OBJECTIVE:
Output the records below verbatim, from the line containing "You are a computer-use agent. The image" up to and including the line containing "Action: coord(522,337)".

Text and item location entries
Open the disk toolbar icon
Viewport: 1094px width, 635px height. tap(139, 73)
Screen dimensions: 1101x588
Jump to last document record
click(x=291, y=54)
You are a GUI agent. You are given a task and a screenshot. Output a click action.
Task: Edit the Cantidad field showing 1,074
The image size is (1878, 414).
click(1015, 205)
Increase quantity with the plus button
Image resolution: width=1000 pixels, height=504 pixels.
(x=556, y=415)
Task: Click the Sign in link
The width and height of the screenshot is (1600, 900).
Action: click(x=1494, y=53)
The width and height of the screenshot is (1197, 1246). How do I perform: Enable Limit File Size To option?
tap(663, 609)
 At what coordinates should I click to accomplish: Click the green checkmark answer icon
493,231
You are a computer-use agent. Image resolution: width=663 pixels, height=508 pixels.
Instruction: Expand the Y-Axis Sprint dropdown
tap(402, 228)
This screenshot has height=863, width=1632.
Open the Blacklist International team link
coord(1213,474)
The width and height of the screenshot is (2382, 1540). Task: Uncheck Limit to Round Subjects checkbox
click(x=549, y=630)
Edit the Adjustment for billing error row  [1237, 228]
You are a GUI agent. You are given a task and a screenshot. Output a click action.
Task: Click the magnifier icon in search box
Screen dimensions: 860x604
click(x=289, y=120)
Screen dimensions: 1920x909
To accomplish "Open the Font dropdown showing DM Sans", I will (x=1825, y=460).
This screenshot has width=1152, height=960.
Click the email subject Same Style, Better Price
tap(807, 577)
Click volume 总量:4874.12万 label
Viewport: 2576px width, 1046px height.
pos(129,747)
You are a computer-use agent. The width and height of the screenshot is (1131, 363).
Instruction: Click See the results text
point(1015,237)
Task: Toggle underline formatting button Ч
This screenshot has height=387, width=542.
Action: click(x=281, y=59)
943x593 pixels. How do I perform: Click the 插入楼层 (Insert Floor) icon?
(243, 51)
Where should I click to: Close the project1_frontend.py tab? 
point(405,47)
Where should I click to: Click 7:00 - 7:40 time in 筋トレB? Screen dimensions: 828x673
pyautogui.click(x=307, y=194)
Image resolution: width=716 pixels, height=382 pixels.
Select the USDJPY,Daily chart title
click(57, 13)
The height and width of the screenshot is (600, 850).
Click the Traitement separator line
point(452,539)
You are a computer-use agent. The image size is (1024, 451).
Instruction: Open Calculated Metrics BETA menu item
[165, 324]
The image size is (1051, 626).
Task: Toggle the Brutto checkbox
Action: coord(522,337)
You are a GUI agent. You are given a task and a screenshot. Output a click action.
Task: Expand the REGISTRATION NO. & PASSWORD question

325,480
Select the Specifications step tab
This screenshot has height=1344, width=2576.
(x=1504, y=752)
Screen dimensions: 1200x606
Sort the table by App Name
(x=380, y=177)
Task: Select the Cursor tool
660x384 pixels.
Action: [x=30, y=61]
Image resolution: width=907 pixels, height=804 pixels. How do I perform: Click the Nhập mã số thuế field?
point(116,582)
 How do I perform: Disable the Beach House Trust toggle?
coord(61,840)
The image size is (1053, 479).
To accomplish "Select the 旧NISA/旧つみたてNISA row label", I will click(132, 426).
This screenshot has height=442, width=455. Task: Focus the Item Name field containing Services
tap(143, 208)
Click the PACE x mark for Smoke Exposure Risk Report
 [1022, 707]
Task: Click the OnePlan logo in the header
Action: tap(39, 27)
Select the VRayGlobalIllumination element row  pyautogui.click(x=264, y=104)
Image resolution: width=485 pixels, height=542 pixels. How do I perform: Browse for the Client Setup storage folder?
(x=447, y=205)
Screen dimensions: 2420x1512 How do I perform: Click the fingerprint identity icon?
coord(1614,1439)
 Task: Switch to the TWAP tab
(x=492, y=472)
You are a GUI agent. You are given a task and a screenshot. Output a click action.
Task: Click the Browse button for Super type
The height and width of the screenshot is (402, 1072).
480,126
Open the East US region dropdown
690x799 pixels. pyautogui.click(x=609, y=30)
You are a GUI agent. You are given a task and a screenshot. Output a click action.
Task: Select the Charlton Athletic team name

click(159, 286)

ANSWER TO THIS TASK:
You are a computer-use agent. The image size is (1024, 451).
Instruction: Open Calculated Metrics BETA menu item
[165, 324]
The image size is (1051, 626).
Task: Toggle the Brutto checkbox
Action: coord(522,337)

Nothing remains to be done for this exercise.